▶ _Problem details_: Could you copy out every one of the lines below word for word?

Items stored from a collection
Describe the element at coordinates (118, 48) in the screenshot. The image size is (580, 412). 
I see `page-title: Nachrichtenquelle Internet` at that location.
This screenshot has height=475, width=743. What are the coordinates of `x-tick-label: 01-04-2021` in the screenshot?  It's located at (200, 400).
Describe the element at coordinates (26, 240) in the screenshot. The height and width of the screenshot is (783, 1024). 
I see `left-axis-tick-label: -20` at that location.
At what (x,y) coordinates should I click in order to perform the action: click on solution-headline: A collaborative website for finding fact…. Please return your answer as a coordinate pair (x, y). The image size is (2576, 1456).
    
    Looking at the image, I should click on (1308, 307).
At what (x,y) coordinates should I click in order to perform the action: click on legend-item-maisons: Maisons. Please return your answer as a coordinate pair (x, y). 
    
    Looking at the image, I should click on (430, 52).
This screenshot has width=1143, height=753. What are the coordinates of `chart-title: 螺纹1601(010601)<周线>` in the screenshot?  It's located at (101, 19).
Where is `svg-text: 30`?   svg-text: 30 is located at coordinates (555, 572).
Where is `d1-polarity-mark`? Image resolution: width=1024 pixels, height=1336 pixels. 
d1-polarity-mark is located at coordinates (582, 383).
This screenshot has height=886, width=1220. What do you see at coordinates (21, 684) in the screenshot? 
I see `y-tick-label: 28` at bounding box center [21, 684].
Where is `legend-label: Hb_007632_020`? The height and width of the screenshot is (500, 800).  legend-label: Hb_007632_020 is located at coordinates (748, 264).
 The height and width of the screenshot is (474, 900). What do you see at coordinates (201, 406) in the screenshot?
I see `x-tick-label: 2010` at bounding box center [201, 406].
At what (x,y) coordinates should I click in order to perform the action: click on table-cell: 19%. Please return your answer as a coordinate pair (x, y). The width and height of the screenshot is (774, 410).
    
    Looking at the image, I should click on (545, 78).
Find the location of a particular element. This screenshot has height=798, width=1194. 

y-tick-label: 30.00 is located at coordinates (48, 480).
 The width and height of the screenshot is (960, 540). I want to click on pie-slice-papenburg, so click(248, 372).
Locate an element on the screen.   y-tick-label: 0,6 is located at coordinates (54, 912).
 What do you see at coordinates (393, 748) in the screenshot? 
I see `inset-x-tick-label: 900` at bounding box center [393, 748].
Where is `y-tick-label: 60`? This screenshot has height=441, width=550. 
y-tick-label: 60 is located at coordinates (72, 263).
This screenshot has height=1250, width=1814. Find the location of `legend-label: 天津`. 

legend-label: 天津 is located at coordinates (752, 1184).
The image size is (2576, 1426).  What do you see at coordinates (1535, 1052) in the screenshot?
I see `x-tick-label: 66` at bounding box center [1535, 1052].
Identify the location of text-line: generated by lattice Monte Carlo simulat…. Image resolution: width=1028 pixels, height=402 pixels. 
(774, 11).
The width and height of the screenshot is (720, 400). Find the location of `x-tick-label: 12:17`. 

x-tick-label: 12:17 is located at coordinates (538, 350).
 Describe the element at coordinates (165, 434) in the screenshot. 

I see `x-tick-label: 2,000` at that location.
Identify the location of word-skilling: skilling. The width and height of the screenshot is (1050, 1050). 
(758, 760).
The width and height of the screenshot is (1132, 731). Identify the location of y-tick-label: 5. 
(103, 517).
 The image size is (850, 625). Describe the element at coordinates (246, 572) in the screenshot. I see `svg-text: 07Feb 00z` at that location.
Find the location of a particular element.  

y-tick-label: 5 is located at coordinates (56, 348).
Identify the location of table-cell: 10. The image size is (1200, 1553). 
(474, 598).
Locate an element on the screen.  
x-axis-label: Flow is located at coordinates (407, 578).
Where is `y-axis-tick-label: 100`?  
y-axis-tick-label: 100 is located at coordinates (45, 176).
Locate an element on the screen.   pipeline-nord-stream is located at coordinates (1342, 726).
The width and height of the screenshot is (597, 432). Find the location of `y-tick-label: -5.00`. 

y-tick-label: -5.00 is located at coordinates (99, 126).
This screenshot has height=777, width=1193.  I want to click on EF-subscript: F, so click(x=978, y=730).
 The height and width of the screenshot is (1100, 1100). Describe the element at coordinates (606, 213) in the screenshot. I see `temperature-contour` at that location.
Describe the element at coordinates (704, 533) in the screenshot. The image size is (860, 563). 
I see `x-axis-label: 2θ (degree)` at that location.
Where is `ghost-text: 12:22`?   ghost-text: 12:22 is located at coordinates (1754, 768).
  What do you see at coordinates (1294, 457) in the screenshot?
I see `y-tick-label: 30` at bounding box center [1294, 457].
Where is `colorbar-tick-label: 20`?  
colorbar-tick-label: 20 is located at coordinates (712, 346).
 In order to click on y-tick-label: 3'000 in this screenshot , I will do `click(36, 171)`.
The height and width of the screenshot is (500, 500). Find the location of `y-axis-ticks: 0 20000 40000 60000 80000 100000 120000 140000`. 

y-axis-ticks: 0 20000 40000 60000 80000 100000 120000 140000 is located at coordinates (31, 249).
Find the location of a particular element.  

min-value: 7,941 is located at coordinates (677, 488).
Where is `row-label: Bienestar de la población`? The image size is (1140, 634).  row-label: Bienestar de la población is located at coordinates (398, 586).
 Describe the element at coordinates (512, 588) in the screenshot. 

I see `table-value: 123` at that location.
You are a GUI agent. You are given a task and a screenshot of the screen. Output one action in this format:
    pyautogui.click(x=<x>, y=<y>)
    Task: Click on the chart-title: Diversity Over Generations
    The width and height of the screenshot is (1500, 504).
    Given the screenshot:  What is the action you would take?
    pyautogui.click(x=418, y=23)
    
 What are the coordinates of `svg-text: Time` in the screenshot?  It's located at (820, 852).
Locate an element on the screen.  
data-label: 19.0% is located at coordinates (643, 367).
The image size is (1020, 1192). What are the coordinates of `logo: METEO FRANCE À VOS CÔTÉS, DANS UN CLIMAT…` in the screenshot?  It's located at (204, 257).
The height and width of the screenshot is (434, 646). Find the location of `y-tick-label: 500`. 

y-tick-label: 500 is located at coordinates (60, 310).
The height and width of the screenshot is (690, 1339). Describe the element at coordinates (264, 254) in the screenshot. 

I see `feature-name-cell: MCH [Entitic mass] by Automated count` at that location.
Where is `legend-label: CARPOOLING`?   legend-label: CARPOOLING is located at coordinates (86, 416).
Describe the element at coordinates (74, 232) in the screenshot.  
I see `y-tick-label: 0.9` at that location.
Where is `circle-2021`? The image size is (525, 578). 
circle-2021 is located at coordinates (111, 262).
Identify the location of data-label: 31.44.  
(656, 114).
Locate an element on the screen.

▶ _Task result_:
Describe the element at coordinates (118, 48) in the screenshot. The image size is (580, 412). 
I see `page-title: Nachrichtenquelle Internet` at that location.
This screenshot has height=475, width=743. What are the coordinates of `x-tick-label: 01-04-2021` in the screenshot?  It's located at (200, 400).
Describe the element at coordinates (26, 240) in the screenshot. The height and width of the screenshot is (783, 1024). 
I see `left-axis-tick-label: -20` at that location.
At what (x,y) coordinates should I click in order to perform the action: click on solution-headline: A collaborative website for finding fact…. Please return your answer as a coordinate pair (x, y). The image size is (2576, 1456).
    
    Looking at the image, I should click on (1308, 307).
At what (x,y) coordinates should I click in order to perform the action: click on legend-item-maisons: Maisons. Please return your answer as a coordinate pair (x, y). 
    
    Looking at the image, I should click on (430, 52).
This screenshot has width=1143, height=753. What are the coordinates of `chart-title: 螺纹1601(010601)<周线>` in the screenshot?  It's located at (101, 19).
Where is `svg-text: 30`?   svg-text: 30 is located at coordinates (555, 572).
Where is `d1-polarity-mark`? Image resolution: width=1024 pixels, height=1336 pixels. 
d1-polarity-mark is located at coordinates (582, 383).
This screenshot has height=886, width=1220. What do you see at coordinates (21, 684) in the screenshot? 
I see `y-tick-label: 28` at bounding box center [21, 684].
Where is `legend-label: Hb_007632_020`? The height and width of the screenshot is (500, 800).  legend-label: Hb_007632_020 is located at coordinates (748, 264).
 The height and width of the screenshot is (474, 900). What do you see at coordinates (201, 406) in the screenshot?
I see `x-tick-label: 2010` at bounding box center [201, 406].
At what (x,y) coordinates should I click in order to perform the action: click on table-cell: 19%. Please return your answer as a coordinate pair (x, y). The width and height of the screenshot is (774, 410).
    
    Looking at the image, I should click on (545, 78).
Find the location of a particular element. This screenshot has height=798, width=1194. 

y-tick-label: 30.00 is located at coordinates (48, 480).
 The width and height of the screenshot is (960, 540). I want to click on pie-slice-papenburg, so click(248, 372).
Locate an element on the screen.   y-tick-label: 0,6 is located at coordinates (54, 912).
 What do you see at coordinates (393, 748) in the screenshot? 
I see `inset-x-tick-label: 900` at bounding box center [393, 748].
Where is `y-tick-label: 60`? This screenshot has height=441, width=550. 
y-tick-label: 60 is located at coordinates (72, 263).
This screenshot has height=1250, width=1814. Find the location of `legend-label: 天津`. 

legend-label: 天津 is located at coordinates (752, 1184).
The image size is (2576, 1426).  What do you see at coordinates (1535, 1052) in the screenshot?
I see `x-tick-label: 66` at bounding box center [1535, 1052].
Identify the location of text-line: generated by lattice Monte Carlo simulat…. Image resolution: width=1028 pixels, height=402 pixels. 
(774, 11).
The width and height of the screenshot is (720, 400). Find the location of `x-tick-label: 12:17`. 

x-tick-label: 12:17 is located at coordinates (538, 350).
 Describe the element at coordinates (165, 434) in the screenshot. 

I see `x-tick-label: 2,000` at that location.
Identify the location of word-skilling: skilling. The width and height of the screenshot is (1050, 1050). 
(758, 760).
The width and height of the screenshot is (1132, 731). Identify the location of y-tick-label: 5. 
(103, 517).
 The image size is (850, 625). Describe the element at coordinates (246, 572) in the screenshot. I see `svg-text: 07Feb 00z` at that location.
Find the location of a particular element.  

y-tick-label: 5 is located at coordinates (56, 348).
Identify the location of table-cell: 10. The image size is (1200, 1553). 
(474, 598).
Locate an element on the screen.  
x-axis-label: Flow is located at coordinates (407, 578).
Where is `y-axis-tick-label: 100`?  
y-axis-tick-label: 100 is located at coordinates (45, 176).
Locate an element on the screen.   pipeline-nord-stream is located at coordinates (1342, 726).
The width and height of the screenshot is (597, 432). Find the location of `y-tick-label: -5.00`. 

y-tick-label: -5.00 is located at coordinates (99, 126).
This screenshot has height=777, width=1193.  I want to click on EF-subscript: F, so click(x=978, y=730).
 The height and width of the screenshot is (1100, 1100). Describe the element at coordinates (606, 213) in the screenshot. I see `temperature-contour` at that location.
Describe the element at coordinates (704, 533) in the screenshot. The image size is (860, 563). 
I see `x-axis-label: 2θ (degree)` at that location.
Where is `ghost-text: 12:22`?   ghost-text: 12:22 is located at coordinates (1754, 768).
  What do you see at coordinates (1294, 457) in the screenshot?
I see `y-tick-label: 30` at bounding box center [1294, 457].
Where is `colorbar-tick-label: 20`?  
colorbar-tick-label: 20 is located at coordinates (712, 346).
 In order to click on y-tick-label: 3'000 in this screenshot , I will do `click(36, 171)`.
The height and width of the screenshot is (500, 500). Find the location of `y-axis-ticks: 0 20000 40000 60000 80000 100000 120000 140000`. 

y-axis-ticks: 0 20000 40000 60000 80000 100000 120000 140000 is located at coordinates (31, 249).
Find the location of a particular element.  

min-value: 7,941 is located at coordinates (677, 488).
Where is `row-label: Bienestar de la población`? The image size is (1140, 634).  row-label: Bienestar de la población is located at coordinates (398, 586).
 Describe the element at coordinates (512, 588) in the screenshot. 

I see `table-value: 123` at that location.
You are a GUI agent. You are given a task and a screenshot of the screen. Output one action in this format:
    pyautogui.click(x=<x>, y=<y>)
    Task: Click on the chart-title: Diversity Over Generations
    The width and height of the screenshot is (1500, 504).
    Given the screenshot:  What is the action you would take?
    pyautogui.click(x=418, y=23)
    
 What are the coordinates of `svg-text: Time` in the screenshot?  It's located at (820, 852).
Locate an element on the screen.  
data-label: 19.0% is located at coordinates (643, 367).
The image size is (1020, 1192). What are the coordinates of `logo: METEO FRANCE À VOS CÔTÉS, DANS UN CLIMAT…` in the screenshot?  It's located at (204, 257).
The height and width of the screenshot is (434, 646). Find the location of `y-tick-label: 500`. 

y-tick-label: 500 is located at coordinates (60, 310).
The height and width of the screenshot is (690, 1339). Describe the element at coordinates (264, 254) in the screenshot. 

I see `feature-name-cell: MCH [Entitic mass] by Automated count` at that location.
Where is `legend-label: CARPOOLING`?   legend-label: CARPOOLING is located at coordinates (86, 416).
Describe the element at coordinates (74, 232) in the screenshot.  
I see `y-tick-label: 0.9` at that location.
Where is `circle-2021`? The image size is (525, 578). 
circle-2021 is located at coordinates (111, 262).
Identify the location of data-label: 31.44.  
(656, 114).
Locate an element on the screen.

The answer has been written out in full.